Вилямовскому припомнилось то, что привиделось ему, когда вместе с Рудзиньским они убивали Злотого. Неужели то, что он сейчас видел, должно было столь сильно потрясти его?

И в этот самый момент небольшой механизм, нетерпеливо дергающий алыми легкими, тихонько скрежетнул. Белые, мертвые, словно у снулой рыбы, глаза не поменяли своего положения, зато синие губы приоткрылись.

- Спаси Христос… - промямлил голос.

Вот этого Рудзиньский уже не смог выдержать. Он выпустил лампу из рук, и та с шумом разбилась на полу; горящее масло на миг осветило все помещение. Вилямовский увидел под стеной стол, а на нем нечто, завернутое в ткань, грубое, серое полотно. Он замер. Ему показалось, что ткань неожиданно пошевелилась. При этом он услышал вроде как тихий шелест. Что это могло быть? Он направился к столу. Рудзиньский сделал шаг за ним. Толстая материя затирало очертания того, что лежало на столе. Людские останки? Или что-то другое?

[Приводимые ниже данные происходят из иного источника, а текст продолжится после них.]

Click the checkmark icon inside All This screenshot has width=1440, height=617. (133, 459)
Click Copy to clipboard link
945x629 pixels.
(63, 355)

- Не трогай этого! – заорал он, видя, как Самуэль сдвигает угол ткани.

Поздно! Длинная человеческая рука, покрытая рваной тканью, схватила Рудзиньского за горло. Очень быстро, что твоя молния, из-под полотна выскользнул белый, размытый силуэт и вцепился в шею Самуэля. Вилямовский вскрикнул еще раз. Это было только лишь туловище. Безногий и безголовый человеческий торс с парой мощных рук…

Рудзиньский бросился назад. Хрипя, он подался спиной в сторону прохода в соседнее помещение, но крепкие руки держали сильно.

Кшиштоф рубанул. Одним простым, с оттягом ударом он отрубил левую руку кадавра. Туловище нервно дернулось. Вилямовский поправил и еще раз рубанул. Гусарская сабля отрубила и вторую руку… Рудзиньский зашелся в ужасном кашле, смешанном с воплем испуга. Он тоже рубанул саблей. Туловище они рубили до тех пор, пока то не превратилось в кровавый фарш… Горящее на полу масло вспыхнуло ярче. Гусары протерли глаза и вздрогнули. Они находились в пустом помещении, из которого людские останки пропали неведомо куда. Вокруг было пусто. Горящее масло освещало все мерцающим светом. Поляки переглянулись, а потом скакнули в открытую дверь. Вскочив в прилегающее помещение, они захлопнули за собой дверь.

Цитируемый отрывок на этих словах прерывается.